To również kolejna znakomita ścieżka dźwiękowa Hansa Zimmera. Kompozytor sięga po motywy z pierwszej części, ale dorzuca do tego brzmienia ze sketchbooka, mieszając to z niekiedy abstrakcyjnymi dźwiękami. Praca Zimmera oraz ponownie użyte, ale i lekko zremiksowane utwory jeszcze mocniej podkreślają dla mnie motyw deja-vu silnie naznaczony w historii. Część scen nawiązuje do pierwszej części, buduje formalne i narracyjne analogie, niekiedy pełniąc funkcję lustrzanego odbicia. Dopełnia to znakomicie drogę Paula na przestrzeni dwóch filmów, dając nawet inne spojrzenie na niektóre elementy w części pierwszej, a ta dwustronność kryje za sobą dodatkowe znaczenie historii, okupowanej przez żądzę zemsty, co ściera się z monomitem Diuny z 2021.

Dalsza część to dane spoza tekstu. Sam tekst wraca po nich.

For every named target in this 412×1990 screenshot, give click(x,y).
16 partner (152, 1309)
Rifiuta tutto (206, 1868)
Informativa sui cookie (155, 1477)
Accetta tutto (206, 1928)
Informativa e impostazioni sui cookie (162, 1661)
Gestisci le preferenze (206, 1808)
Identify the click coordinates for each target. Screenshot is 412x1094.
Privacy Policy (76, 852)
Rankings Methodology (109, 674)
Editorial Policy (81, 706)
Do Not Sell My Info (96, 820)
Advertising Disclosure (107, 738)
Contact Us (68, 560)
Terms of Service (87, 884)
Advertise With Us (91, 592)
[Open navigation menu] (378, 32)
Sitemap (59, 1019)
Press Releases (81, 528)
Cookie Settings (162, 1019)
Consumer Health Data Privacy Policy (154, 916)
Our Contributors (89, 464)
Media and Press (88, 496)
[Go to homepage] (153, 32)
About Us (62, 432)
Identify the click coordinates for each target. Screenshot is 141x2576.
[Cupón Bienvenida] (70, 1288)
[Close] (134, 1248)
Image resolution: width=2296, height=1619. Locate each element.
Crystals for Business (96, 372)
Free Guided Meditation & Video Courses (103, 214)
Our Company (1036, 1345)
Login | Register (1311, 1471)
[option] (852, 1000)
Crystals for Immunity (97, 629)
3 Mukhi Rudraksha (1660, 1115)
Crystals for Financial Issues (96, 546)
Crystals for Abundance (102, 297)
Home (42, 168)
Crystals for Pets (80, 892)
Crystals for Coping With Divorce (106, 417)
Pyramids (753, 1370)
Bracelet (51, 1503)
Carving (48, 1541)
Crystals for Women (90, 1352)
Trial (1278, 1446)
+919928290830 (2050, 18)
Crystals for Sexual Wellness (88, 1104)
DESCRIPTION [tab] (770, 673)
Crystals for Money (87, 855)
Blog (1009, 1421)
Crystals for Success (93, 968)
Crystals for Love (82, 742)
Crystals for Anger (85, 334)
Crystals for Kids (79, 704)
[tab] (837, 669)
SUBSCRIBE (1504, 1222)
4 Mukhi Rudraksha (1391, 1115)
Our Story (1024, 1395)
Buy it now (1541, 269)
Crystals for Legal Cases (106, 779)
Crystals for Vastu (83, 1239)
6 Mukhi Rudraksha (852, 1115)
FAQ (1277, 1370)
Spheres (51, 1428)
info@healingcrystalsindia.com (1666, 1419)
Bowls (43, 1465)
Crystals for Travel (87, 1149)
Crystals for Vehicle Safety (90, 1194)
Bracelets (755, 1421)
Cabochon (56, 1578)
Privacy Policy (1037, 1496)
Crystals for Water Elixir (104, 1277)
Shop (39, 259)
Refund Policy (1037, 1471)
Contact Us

Twórcy stworzyli unikalny język świata, który wpisze się do kanonu popkultury. To wszystko nie byłoby też możliwe, gdyby nie praca operatorska Greiga Frasera, który przeskoczył rekina i stworzył obrazy przewyższające jego dorobek z pierwszej odsłony. Diuna: Część druga od pierwszych scen komunikuje inny charakter wizualny filmu. Fraser miesza ze sobą wiele technik, nadając światu inną barwność oraz zamysł kompozycyjny. W porównaniu z elegancją i w większości statycznymi zdjęciami z pierwszej części, kontynuacja jest w tym względzie znacznie bardziej surowa, ale i odważniejsza. To nie tylko monochromatyczne sceny o różnym natężeniu, ale i wiele gier świetlnych nadających tej wielkiej narracji symptom czegoś spod znaku indie. IMAX ponownie pogłębia immersję przeżycia i różnorodny świat, który od pierwszych scen absorbuje widza. Fraser wie, kiedy zbudować intymny kontakt z postaciami, a kiedy postawić na skalę oraz monumentalny charakter przestrzeni, szczególnie w scenach akcji, których w filmie jest naprawdę sporo. Od przeszło 20 lat nie było czegoś takiego w kinie i myślę, że prędko nie ujrzymy równie imponującego technicznie mega-projektu o podobnej skali.

Piszę to nadal w emocjach. Na słuchawkach leci ścieżka dźwiękowa z pierwszego filmu, a przed oczami wciąż migają mi obrazy z filmu. To niezwykłe, że przy moim poziomie ekscytacji nie zawiodłem się. Wręcz przeciwnie – przekroczyło to moje oczekiwania. Ciężko nawet na siłę mi się do jakiś rzeczy przyczepić poza jedną sceną z pewną aktorką, która w swojej formie jest bardzo niezręczna. Poza tym, Diuna: Część druga to marzenie każdego filmowca, który zakochany w Hollywood lat 50. pragnie tworzyć kino wielkie oraz podkreślające wielkość medium i fikcji nad widzem. Nie chcę uciekać aż w tak dalekie tezy, ale głęboko wierzę w to, że gdyby Frank Herbert dzisiaj żył, to oprócz psychicznego załamania w związku z niszczeniem naszej planety, byłby zakochany w filmach Villeneuve’a. To nie tylko idealna adaptacja jego powieści, dopełniająca wielowarstwowość książki o wizualny grunt, ale co ważniejsze – przelanie na ekran miłości reżysera, którą twórca trzymał w sercu przeszło przez 40 lat. To kino epickie i ekstatyczne, łączące wiele form narracyjnych i wizualnych, a przy tym reflektujące się z opowieścią o tragizmie ludzkiego losu, ślepym fanatyzmie i żądzy nieograniczonej potęgi. To, co jednak było od zawsze fundamentem historii Villeneuve’a, czyli miłość, odgrywa ponownie kluczową rolę. Pod płaszczem filozoficznych i politycznych rozważań, to właśnie miłość jest głównym motorem napędowym filmu, która jednak na sam koniec staje się ofiarą samej siebie. Teraz nic, tylko czekać na kontynuację i dopięcie trylogii. A w międzyczasie może i wybrać się parę razy na seans drugiej części.

Premiera filmu Diuna: Część druga w kinach już 29 lutego, a dzień wcześniej odbądą się przedpremierowe pokazy w sieci kin Multikino.